The initial biopsy population included 496 patients with a median (IQR) PSA level of 5.0 (3.8-6.6) ng/mL (eTable 5 in Supplement 1). On study biopsy, 133 (26.8%) had high-grade cancer. Using a 95% sensitivity threshold, the proportions of unnecessary biopsies avoided were 15% for PSA alone, 27% for the Prostate Cancer Prevention Trial risk calculator, 30% for PHI, 30% for the derived multiplex 2-gene model, 17% for the derived multiplex 3-gene model, and 27% for MPS compared with 35% for MPS2 (Table 2; eTable 6 in Supplement 1). Although patients undergoing initial biopsy often may not have prostate volume available, use of MPS2+ would have avoided 42% of unnecessary biopsies. Performance of MPS2 models with and without clinical factors are provided by subpopulation in eTables 7 and 8 in Supplement 1. An alternative initial biopsy model was developed in the initial biopsy population of the development cohort and similarly validated (eTables 9 and 10 and eFigure 10 in Supplement 1).

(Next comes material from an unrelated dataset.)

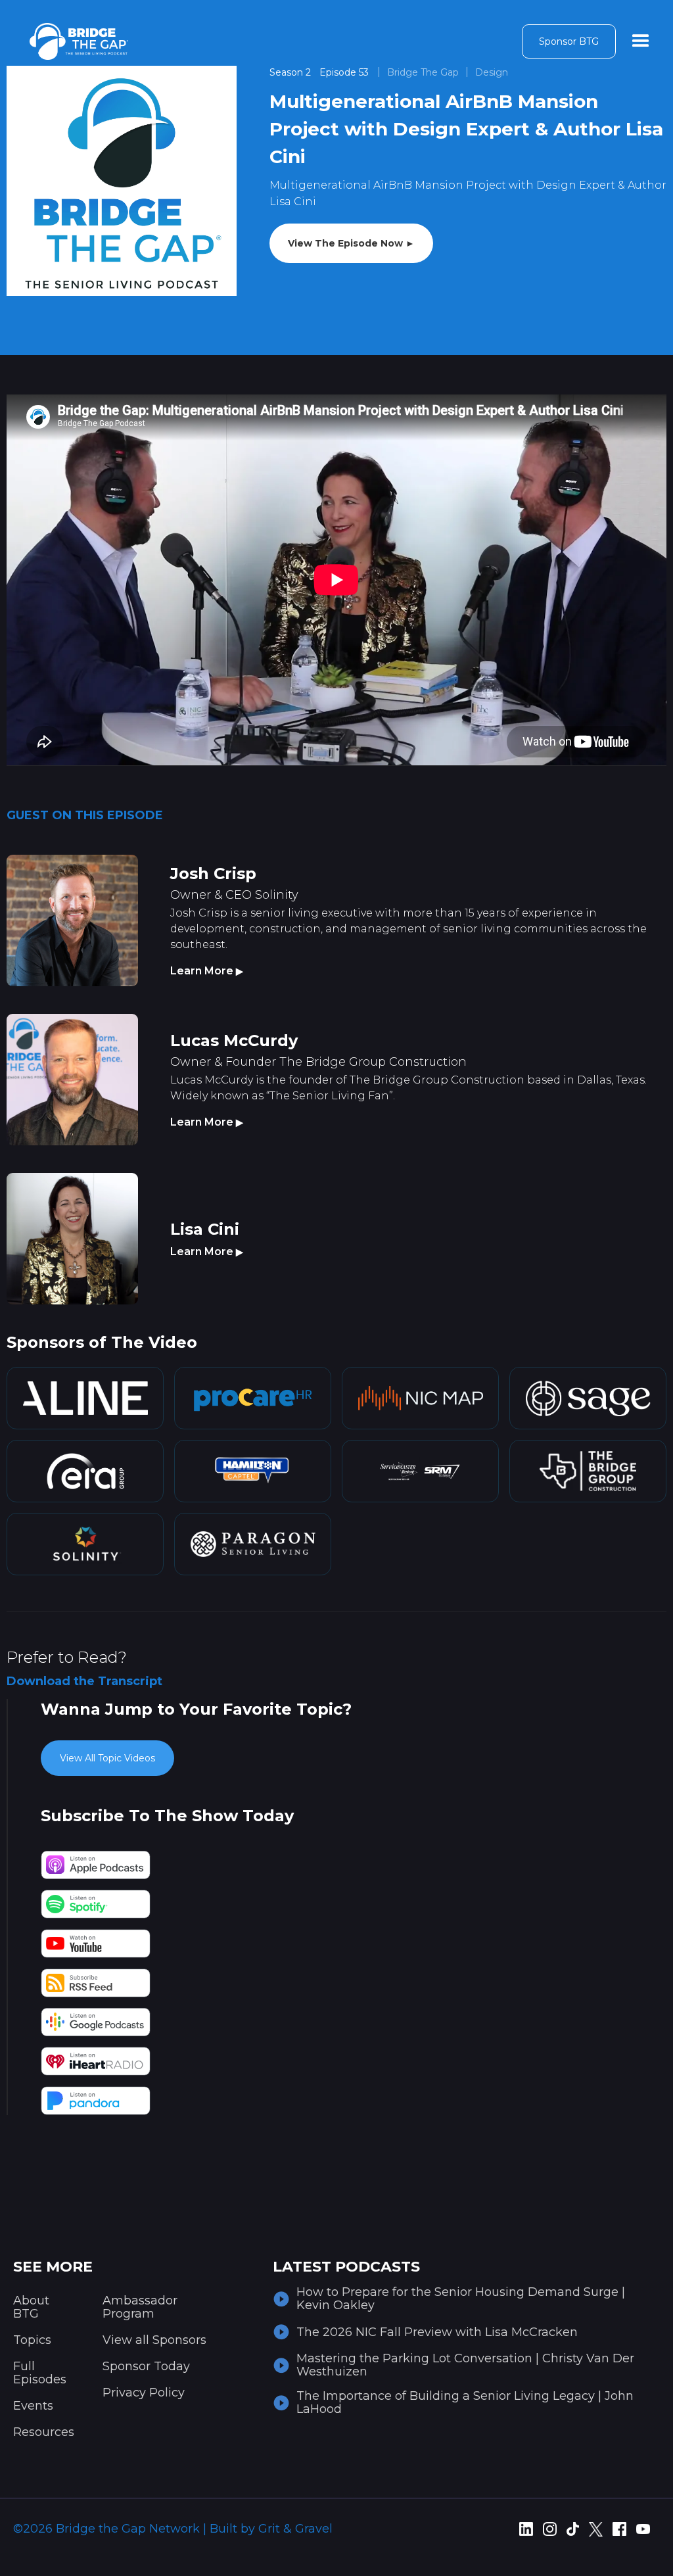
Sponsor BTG (569, 41)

Repeat Biopsy Subpopulation

The repeat biopsy population included 247 men with median (IQR) PSA level of 7.2 (5.5-9.8) ng/mL, of which 18 (7.3%) were found to have high-grade cancer (eTable 5 in Supplement 1). At 95% sensitivity, the proportions of unnecessary biopsies that would have been avoided were 15% for PSA alone, 8.7% for PHI, 14% for the derived multiplex 2-gene model, 16% for the derived multiplex 3-gene model, 15% for MPS, 46% for MPS2, and 51% for MPS2+ (Table 2). Accordingly, MPS2 testing would have avoided approximately one-half of unnecessary biopsies while maintaining detection of 94.4% of high-grade cancers.

DCA

DCA was used to evaluate the net benefit of biomarker testing relative to performing biopsy in all patients and performing no biopsies. Across the clinically pertinent threshold probabilities spanning 5% to 20%, use of the MPS2 models would have provided the highest net clinical benefit across all tests (Figure 3A). Expressing benefit as net reduction in unnecessary biopsies, use of the MPS2 models would have provided the greatest net reduction in unnecessary biopsies without failing to biopsy a single patient with high-grade cancer (Figure 3B).

Discussion

Acknowledging the indolent nature of low-grade PCa, contemporary guidelines emphasize a narrowed diagnostic focus on high-grade cancers.5,6,44 Existing biomarkers expressed by all PCa—including low-grade, indolent tumors—therefore offer limited potential to selectively detect high-grade disease. Translating sequencing-based discovery to an expandable qPCR platform, we developed and validated a new urinary test incorporating 17 markers of cancer, and—for the first time, to our knowledge—novel markers uniquely overexpressed by high-grade cancers relative to low-grade cancers. On validation, MPS2 testing with 95% sensitivity for high-grade cancer had 95% to 99% NPV and 35% to 51% specificity across subgroups. For individual patients, NPVs approaching 100% provide clear guidance for confident decision-making. For clinicians, uniform use of MPS2 could avoid unnecessary biopsies while preserving immediate detection of 95% of cancers of GG 2 or greater diagnosed using the biopsy all approach. Critically, MPS2 had 99% sensitivity and 99% NPV for cancers of GG 3 or greater, meaning the rare false-negative MPS2 results were almost uniformly more favorable cancers of GG 2 least likely to metastasize.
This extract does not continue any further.